» SELECTION:
I have a AVRO schema which is currently in single avsc file like below. Now I want to move address record to a different common avsc file which should be referenced from many other avsc file. So Customer and address will be separate avsc files. How can I separate them and and have customer avsc file reference address avsc file. Also how would both the files can be processed using python. I am currently using fast avro in python3 to process the single avsc file but open to use any other utility in python3 or pyspark.
File name - customer_details.avsc
[
{
"type": "record",
"namespace": "com.company.model",
"name": "AddressRecord",
"fields": [
{
"name": "streetaddress",
"type": "string"
},
{
"name": "city",
"type": "string"
},
{
"name": "state",
"type": "string"
},
{
"name": "zip",
"type": "string"
}
]
},
{
"namespace": "com.company.model",
"type": "record",
"name": "Customer",
"fields": [
{
"name": "firstname",
"type": "string"
},
{
"name": "lastname",
"type": "string"
},
{
"name": "email",
"type": "string"
},
{
"name": "phone",
"type": "string"
},
{
"name": "address",
"type": {
"type": "array",
"items": "com.company.model.AddressRecord"
}
}
]
}
]
import fastavro
s1 = fastavro.schema.load_schema('customer_details.avsc')
How can split the schema in different file where address record file can be referenced from other avsc file. Then how would I process multiple avsc files using fast Avro (Python) or any other python utility?

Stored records
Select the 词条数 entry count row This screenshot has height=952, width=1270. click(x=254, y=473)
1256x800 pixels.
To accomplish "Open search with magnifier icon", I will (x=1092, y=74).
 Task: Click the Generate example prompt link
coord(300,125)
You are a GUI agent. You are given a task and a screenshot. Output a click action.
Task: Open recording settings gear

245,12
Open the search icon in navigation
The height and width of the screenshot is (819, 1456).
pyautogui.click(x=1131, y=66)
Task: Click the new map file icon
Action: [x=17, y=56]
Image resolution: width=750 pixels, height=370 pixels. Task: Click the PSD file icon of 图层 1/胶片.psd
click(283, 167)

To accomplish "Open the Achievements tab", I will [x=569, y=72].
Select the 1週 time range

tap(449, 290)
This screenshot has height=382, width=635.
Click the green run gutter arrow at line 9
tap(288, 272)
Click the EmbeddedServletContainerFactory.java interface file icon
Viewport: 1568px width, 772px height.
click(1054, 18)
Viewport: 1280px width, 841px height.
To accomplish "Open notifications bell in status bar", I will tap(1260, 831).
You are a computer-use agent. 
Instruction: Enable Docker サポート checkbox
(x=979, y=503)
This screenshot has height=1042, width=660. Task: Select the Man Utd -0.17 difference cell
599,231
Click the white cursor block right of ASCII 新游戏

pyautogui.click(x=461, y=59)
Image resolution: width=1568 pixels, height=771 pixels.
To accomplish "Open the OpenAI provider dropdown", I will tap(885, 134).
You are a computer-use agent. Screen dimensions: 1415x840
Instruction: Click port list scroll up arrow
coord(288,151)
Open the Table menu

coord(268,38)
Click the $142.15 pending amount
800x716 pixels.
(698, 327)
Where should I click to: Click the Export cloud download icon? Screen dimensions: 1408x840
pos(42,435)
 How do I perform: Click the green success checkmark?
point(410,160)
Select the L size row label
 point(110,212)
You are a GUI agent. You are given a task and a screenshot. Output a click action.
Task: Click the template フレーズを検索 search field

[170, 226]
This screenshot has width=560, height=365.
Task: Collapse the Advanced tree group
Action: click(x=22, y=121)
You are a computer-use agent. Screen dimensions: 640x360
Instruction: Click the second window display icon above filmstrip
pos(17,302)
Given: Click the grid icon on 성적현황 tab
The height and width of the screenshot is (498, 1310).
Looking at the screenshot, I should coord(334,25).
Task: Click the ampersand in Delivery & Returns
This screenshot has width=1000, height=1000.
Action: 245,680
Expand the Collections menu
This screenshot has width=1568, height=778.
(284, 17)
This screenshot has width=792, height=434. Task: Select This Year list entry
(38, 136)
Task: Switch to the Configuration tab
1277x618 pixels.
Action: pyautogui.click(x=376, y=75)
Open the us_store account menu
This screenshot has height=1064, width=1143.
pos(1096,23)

» GOALS:
a - Answer these questions about the Avro schema question:
(i) What is the name of the file that currently holds the whole schema?
(ii) Which namespace do the AddressRecord and Customer records share?
(iii) Which Python tool does the writer currently use to process the schema file?
b - Carry on the Avro schema question from its final sentence.

» ANSWERS IN ORDER:
a -
(i) customer_details.avsc
(ii) com.company.model
(iii) fastavro (fast avro) in Python 3

b -
To do this, the schema for the AddressRecord
should be in a file called com.company.model.AddressRecord.avsc
with the following contents:
{
"type": "record",
"namespace": "com.company.model",
"name": "AddressRecord",
"fields": [
{
"name": "streetaddress",
"type": "string"
},
{
"name": "city",
"type": "string"
},
{
"name": "state",
"type": "string"
},
{
"name": "zip",
"type": "string"
}
]
}
The Customer
schema doesn't necessarily need a special naming convention since it is the top level schema, but it's probably a good idea to follow the same convention. So it would be in a file named com.company.model.Customer.avsc
with the following contents:
{
"namespace": "com.company.model",
"type": "record",
"name": "Customer",
"fields": [
{
"name": "firstname",
"type": "string"
},
{
"name": "lastname",
"type": "string"
},
{
"name": "email",
"type": "string"
},
{
"name": "phone",
"type": "string"
},
{
"name": "address",
"type": {
"type": "array",
"items": "com.company.model.AddressRecord"
}
}
]
}
The files must be in the same directory.
Then you should be able to do fastavro.schema.load_schema('com.company.model.Customer.avsc')